Sie: "Auch ich möchte eine Auszeit. Mindestens ein Jahr."
Als Häusers Tochter Emilie ein Jahr alt ist, hat der heute 38-Jährige
gerade einen Karrieresprung hinter sich. Der Referent in einem Münchener
Medienhaus ist zum Gruppenleiter geworden. Zum Auftakt sagt der
Personalleiter: "Wir können doch davon ausgehen, dass Sie keine Elternzeit
nehmen?!" Florian Häuser wagt nicht, zu widersprechen. Weil er ahnt: Das
kann ich mir bei der Arbeitsmarktsituation nicht leisten. Weil er merkt:
Ich bin erleichtert. Im Grunde meines Herzens will ich mich auf die
Ernährerrolle beschränken. Will den unstrukturierten Dauerstressalltag mit
Kind gar nicht, den ich bei meiner Frau beobachte. Häuser hat sein
politisch korrektes Gewand in die Ecke geschleudert.

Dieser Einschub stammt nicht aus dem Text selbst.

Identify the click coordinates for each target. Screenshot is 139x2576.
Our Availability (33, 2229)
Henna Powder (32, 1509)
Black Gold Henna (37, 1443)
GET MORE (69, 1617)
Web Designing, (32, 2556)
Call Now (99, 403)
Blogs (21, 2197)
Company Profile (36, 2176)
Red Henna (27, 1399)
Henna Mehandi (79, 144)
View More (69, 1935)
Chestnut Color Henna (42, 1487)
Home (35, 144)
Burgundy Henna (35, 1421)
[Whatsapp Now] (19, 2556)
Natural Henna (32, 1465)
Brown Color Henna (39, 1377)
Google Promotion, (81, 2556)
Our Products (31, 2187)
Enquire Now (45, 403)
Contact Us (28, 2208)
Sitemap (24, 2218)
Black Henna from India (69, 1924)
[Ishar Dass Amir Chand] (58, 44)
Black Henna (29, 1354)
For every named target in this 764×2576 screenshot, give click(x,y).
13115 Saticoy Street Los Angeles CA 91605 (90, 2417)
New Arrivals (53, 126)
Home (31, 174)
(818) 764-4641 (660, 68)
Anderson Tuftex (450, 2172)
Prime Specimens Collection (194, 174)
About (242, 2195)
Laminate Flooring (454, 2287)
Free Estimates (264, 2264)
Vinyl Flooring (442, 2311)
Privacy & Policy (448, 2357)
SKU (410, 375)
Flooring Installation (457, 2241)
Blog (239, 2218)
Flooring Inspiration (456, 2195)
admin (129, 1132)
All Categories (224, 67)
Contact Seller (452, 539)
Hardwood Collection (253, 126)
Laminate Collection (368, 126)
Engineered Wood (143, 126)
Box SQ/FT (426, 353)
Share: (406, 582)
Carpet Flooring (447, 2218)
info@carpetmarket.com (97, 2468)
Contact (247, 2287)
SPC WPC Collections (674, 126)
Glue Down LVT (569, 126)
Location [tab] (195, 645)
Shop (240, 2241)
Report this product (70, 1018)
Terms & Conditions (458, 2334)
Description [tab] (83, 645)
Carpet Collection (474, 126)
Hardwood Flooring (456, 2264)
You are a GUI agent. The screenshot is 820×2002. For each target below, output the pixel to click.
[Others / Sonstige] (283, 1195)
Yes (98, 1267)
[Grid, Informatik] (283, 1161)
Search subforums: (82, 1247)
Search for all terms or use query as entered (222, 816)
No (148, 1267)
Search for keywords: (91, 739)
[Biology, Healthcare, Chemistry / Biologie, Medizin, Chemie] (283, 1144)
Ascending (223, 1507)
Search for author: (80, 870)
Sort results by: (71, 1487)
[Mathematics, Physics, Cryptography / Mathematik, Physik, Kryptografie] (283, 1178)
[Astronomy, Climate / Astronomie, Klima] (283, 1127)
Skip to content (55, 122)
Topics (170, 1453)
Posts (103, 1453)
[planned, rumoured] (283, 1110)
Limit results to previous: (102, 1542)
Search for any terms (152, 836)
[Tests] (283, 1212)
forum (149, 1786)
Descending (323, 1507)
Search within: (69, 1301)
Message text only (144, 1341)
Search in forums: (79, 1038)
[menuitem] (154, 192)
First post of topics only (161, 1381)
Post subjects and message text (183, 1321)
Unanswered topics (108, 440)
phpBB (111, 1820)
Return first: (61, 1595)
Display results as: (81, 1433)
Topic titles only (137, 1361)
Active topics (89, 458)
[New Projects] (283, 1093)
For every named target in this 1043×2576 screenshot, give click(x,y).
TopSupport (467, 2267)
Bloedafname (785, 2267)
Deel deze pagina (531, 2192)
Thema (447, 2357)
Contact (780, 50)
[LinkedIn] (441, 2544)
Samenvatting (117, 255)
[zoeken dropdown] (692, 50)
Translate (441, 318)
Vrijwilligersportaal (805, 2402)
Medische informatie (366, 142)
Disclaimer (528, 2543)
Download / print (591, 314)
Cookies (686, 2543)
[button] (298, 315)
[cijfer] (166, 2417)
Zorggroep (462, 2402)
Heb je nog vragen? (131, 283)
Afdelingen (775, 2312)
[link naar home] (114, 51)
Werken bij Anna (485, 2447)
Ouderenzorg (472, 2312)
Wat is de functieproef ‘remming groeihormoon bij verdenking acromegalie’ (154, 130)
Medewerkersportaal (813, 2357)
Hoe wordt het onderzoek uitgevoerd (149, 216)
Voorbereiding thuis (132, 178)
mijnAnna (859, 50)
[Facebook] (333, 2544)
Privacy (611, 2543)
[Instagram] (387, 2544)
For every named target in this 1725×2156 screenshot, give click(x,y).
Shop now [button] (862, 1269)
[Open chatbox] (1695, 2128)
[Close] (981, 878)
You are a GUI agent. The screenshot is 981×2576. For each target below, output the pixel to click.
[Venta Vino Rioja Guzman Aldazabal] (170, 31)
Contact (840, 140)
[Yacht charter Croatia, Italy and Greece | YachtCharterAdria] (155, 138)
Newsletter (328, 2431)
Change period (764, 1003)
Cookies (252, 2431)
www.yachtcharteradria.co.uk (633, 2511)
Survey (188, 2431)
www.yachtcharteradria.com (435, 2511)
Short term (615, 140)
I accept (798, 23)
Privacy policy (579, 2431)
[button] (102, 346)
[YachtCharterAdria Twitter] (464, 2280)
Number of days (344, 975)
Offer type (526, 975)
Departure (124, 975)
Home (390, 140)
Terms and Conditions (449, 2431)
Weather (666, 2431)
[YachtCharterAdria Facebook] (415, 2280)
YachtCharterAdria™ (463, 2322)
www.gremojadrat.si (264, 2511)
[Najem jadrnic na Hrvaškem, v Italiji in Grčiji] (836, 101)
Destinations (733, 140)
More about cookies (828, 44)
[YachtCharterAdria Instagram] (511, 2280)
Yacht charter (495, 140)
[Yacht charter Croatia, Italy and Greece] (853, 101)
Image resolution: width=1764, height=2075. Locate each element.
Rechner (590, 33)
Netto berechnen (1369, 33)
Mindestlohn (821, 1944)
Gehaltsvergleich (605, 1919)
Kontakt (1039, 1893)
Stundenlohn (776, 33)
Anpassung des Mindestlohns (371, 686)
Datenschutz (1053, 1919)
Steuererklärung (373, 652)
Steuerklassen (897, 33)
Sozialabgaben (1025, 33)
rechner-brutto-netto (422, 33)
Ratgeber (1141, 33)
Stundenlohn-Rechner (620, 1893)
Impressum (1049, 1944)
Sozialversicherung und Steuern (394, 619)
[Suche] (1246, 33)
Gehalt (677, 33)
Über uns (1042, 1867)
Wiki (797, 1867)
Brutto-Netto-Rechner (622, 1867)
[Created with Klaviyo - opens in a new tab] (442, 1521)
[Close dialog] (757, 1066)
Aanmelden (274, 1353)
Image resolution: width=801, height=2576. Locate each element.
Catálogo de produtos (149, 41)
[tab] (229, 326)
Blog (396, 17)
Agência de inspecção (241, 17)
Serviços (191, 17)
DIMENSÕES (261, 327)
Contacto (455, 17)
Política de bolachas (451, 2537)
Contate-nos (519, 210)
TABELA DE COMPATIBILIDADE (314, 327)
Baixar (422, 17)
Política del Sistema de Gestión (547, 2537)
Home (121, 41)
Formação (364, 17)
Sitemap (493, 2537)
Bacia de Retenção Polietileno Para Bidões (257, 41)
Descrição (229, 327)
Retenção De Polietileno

"Authentisch", sagt er, sei er geworden. Und er traut sich, zu seiner Form
der Vaterschaft zu stehen, die zum Glück auch seine Frau akzeptiert: der
Freizeitpapa, der mit seiner Tochter eine Hafentour macht. Der
Ab-und-zu-Alltagspapa, der beim Lesen, Schreiben, Verstehen hilft. Der
Papa, der von acht bis 18 Uhr weg ist, aber dann da, mit Freude. Sicher
hätte er gerne mal mehr Zeit für seine Tochter. Aber er hat seine Rolle
gefunden. Mehr noch als die hässlichen Signale der Arbeitswelt ärgern
Florian Häuser die "unaufrichtigen Gockelrufe vieler Väter in meinem
Umfeld, die hehre Bilder moderner Vaterschaft vor sich her tragen und dann
sagen: Bei mir geht das leider nicht."
Männerforscher Gesterkamp kennt diese Haltung: "Manche verbergen sich ganz
gern hinter dem einschüchternden Klima der Arbeitswelt." Nach Einschätzung
des Münchener Forschers Fthenakis liegt die Krux häufiger in den
desaströsen Rahmenbedingungen, die die oft besser verdienenden Männer in
eine Rolle treiben, die zu schweren inneren Konflikten führe: "Das deutsche
System verhindert die Umsetzung von Vaterschaft und belastet die Mütter.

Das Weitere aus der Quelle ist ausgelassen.